Early on, she harvested the avatars that resulted from being procreated by a woman who, having no official address in the capital of all Cubans, belonged to the guild of illegal residents. Although by force of sacrifice we tried not to find out that hunger was not optional for us.
My other half worked hard and I, for my part, did my best to fit as best as possible into a double role: By day I was a specialist in my company, and at night – on the left and better paid – the assistant in a bakery. Just to say that in terms of faith and much more, my other half has always far surpassed me.
Eleven months to live had our little girl when the suspicion of a new pregnancy came; possibility that I had not planned and that in notorious raving I considered catastrophic.
Unconfirmed, my other half traveled to our home province with the urgent and precise instructions of mine to solve “the problem”. Back he had a firm determination with him and the result of an ultrasound that was performed on him. The printed image corresponded to a fully formed being. My other half came to see more: heartbeat of a tiny and indefatigable heart, stating the resolve of our little one to be born to fulfill his purpose in life, God through.
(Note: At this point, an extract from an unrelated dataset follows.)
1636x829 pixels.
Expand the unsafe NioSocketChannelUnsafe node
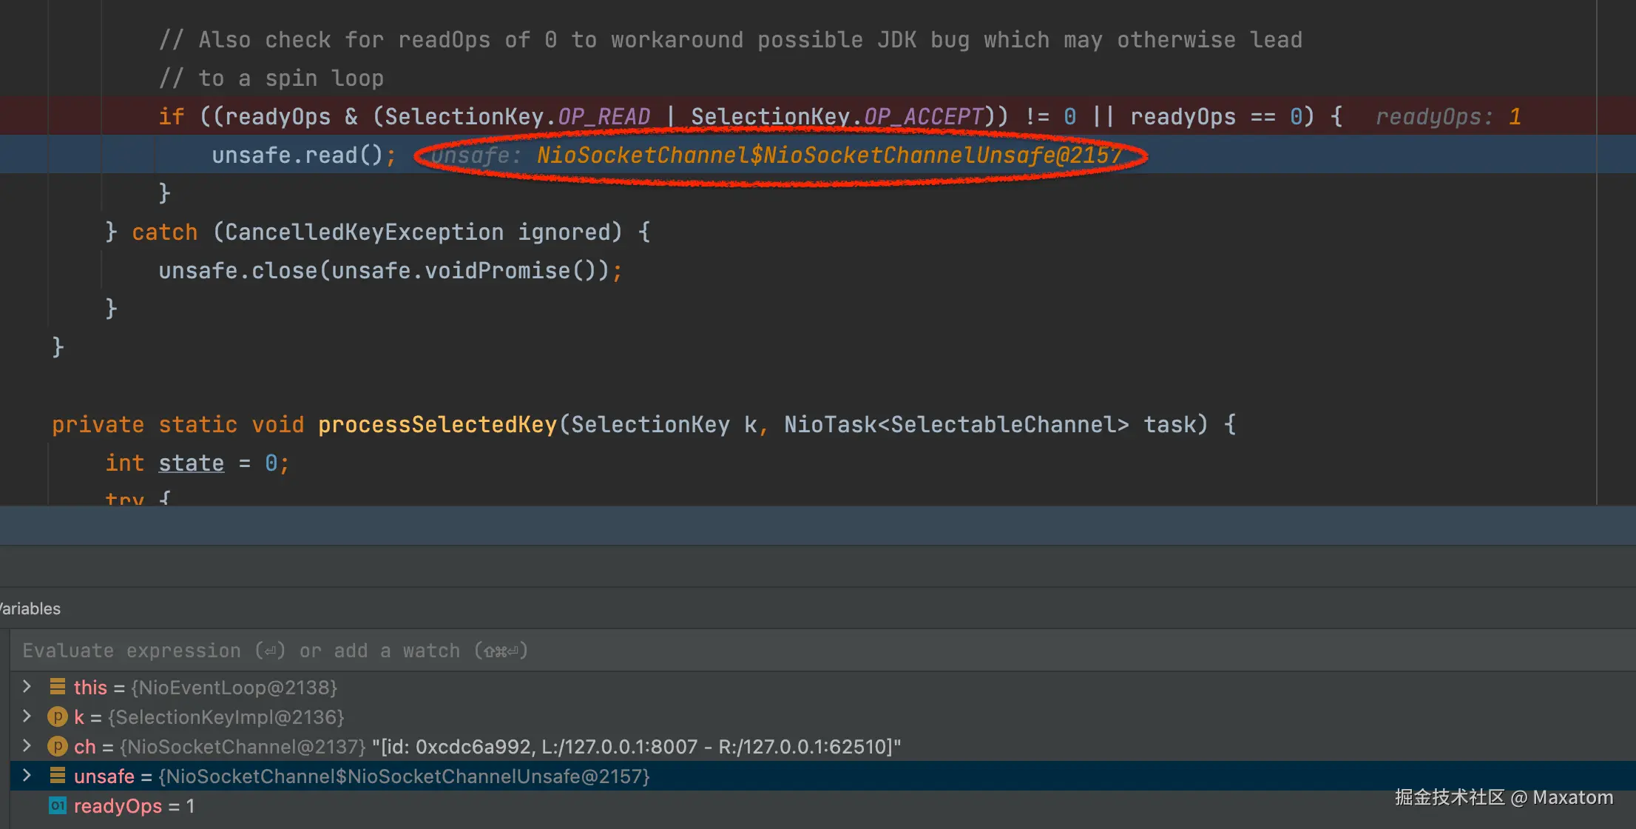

I tried in absurd position to hold on to any possible argument that disapproved of that pregnancy; always in the name of common sense and the real situation we were in. I came to count – deplorably – more followers than detractors. I was even approached on one occasion by a neighbor who strutted with the disgusting verge of having sent eight creatures to the afterlife – as she put it – in addition to regulations and liking.
My other half remained invariable position. I have so much to thank for it.
Thus was growing that belly contoured by reproaches and heartbreak, while someone as the creator’s conduit assured us that all the children came with a bread under their arm.
With such little discernment I came to put so much privilege and fortune at risk that today I have the possibility of sizing human stupidity: particularly mine. I believed in all that lapse that I should write straight about lines that God had supposedly twisted for me. Suddenly one day, something like a reset of my soul happened and I rethinked everything. I began an unbridled race to recover from the responsibility I had spoiled until then. Although it is obligatory and sad to admit that for me another half that pregnancy was not as happy as it should have been.
Our little boy was born. I was there with tears of happiness that my remorse sought to be sorbered. At first glance, he was ugly and didn’t bring the blissful bread. But aureolate with a vitality that declared the opportunity to make me grow as a father and a human being.
Just meet him to make sure it’s a miniature replica with the exact nature of my character flaws. And genetics was responsible for instituting him as the universal heir to my fears. He has greed for knowledge and a contagious laugh when it comes to small evils. At the age of a few, he already holds the status of best friend, my confidant on children’s issues. We share a secret word that Mom and Sister can’t decipher. When we walk together we shake hands; whenever a situation seems to be unsettling, we execute a singular movement with our fingers together to tell us that everything is fine, because I am with him and he is with me.
She strives to be like me, which forces me to strive, pleasantly, to become the best of references.
Now that I enjoy watching him grow up, it’s judicious, I suppose, to wonder if I’m right to tell this story. I doubt anyone likes that. Me, less. And every time I tell it, there will be no need for someone in the spirit intransigent gang to judge her as the atonement of my faults. It’s okay. I don’t get a problem anymore. I learned in the most clumsy way that every plan in our lives is God’s faculty. And with the lesson, the task it is my turn to take care of this prodigious family, heritage that He has bequeathed to me.
It comforts me to know that it works like this: without breaks for providence. At this minute there will be a couple deliberating about abortion. The decision will be irrevocable. We took ours: my other half bet on life, and it turned out that I won too.